While political risk, a second Covid-19 wave, lower economic activity and suppressed inflation might trigger a short-term sell-off, in the medium term a high equity risk premium and low rates will support equities
What is indisputably positive is the US Federal Reserve’s new policy framework, with an explicit plan to let inflation overshoot. Even if inflation rises the Fed will look through it. Eventually that will steepen the interest rate yield curve.

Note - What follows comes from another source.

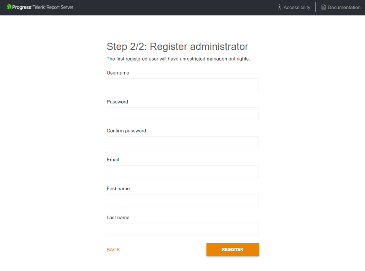Focus the Password input field
The image size is (365, 271).
[183, 114]
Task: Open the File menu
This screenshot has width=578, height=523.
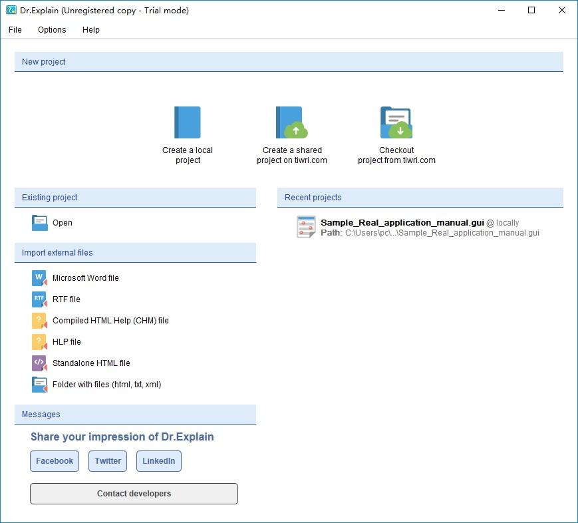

Yet the biggest determinant of long-term interest rates is the direction of short rates. If short rates are going to be stuck at low levels for the next four to five years, how can long yields go up?
New Covid-19 lifestyle restrictions, together with less fiscal support, will weigh on economies towards the end of the year. At the time of writing the emergency US federal unemployment package has lapsed and a new fiscal package has not been agreed. Taken together, delays in the enactment of such a stimulus and a sell-off in US technology stocks have all heightened the short-term risk in markets, although the vaccine news is hugely welcome.
Watch the equity risk premium
Meanwhile, monetary policy is exceptionally loose. The Fed has promised to keep rates on hold until the economy has reached “maximum employment” and inflation is “on track moderately to exceed 2% for some time”. A majority of the Federal Open Market Committee does not expect to move rates before at least the end of 2023. While bond yields are unlikely to rise in the next few years in the absence of inflation, they are unlikely to fall further given how low they are already. The equity risk premium is high enough that equities can still go higher – even if bond yields rise a little.
Growth versus value
This prolonged period of low interest rates suggests parallels with the “nifty 50” era of the 1960s and 1970s when 50 quality growth stocks dominated US equity market performance.
Even so, if bond yields only stabilise rather than go up, this could remove a major headwind for banks. Value stocks are now cheaper versus growth stocks than at any point in history – even cheaper than at the height of the dotcom bubble in 2000 (Figure 1).6 But they need a catalyst to prompt a rebound. A new fiscal deal and a successful, fully approved and rapidly distributed vaccine might provide that, but we are not there with either quite yet. There are a number of vaccine candidates in phase three trials, and three which so far look to be successful – but we still need some time for final approval, manufacturing and global distribution.
Value tends to outperform growth when the US dollar is weakening and global growth accelerating. Growth stocks did well in the late 1990s when the dollar was strong, while value performed better from 2001-07 when the dollar was weak. If the dollar weakens in the coming months, it could help lift all those value names currently in the doldrums.
Figure 1: Value stocks are extremely cheap relative to growth stocks
Source: BCA Research Inc, September 2020. Based on relative price/book, price/earnings and dividend yields/IBES/Thomson Reuters and MSCI Inc.
Support for risk assets
With the US election behind us, vaccines should accelerate recovery. It is unlikely that current policy support will change as authorities want to run economies hot to sustain the recovery. That will push equities higher.
Until now, there has been a lot of uncertainty over long-term growth, which has counterbalanced the positive effects of lower rates. It has also reflected deflationary tail risks and fears about the future of the EU and the euro. Now that we are at the beginning of a new cycle, with moderate growth but low inflation and interest rates, policy support should help to reduce the risk of another recession.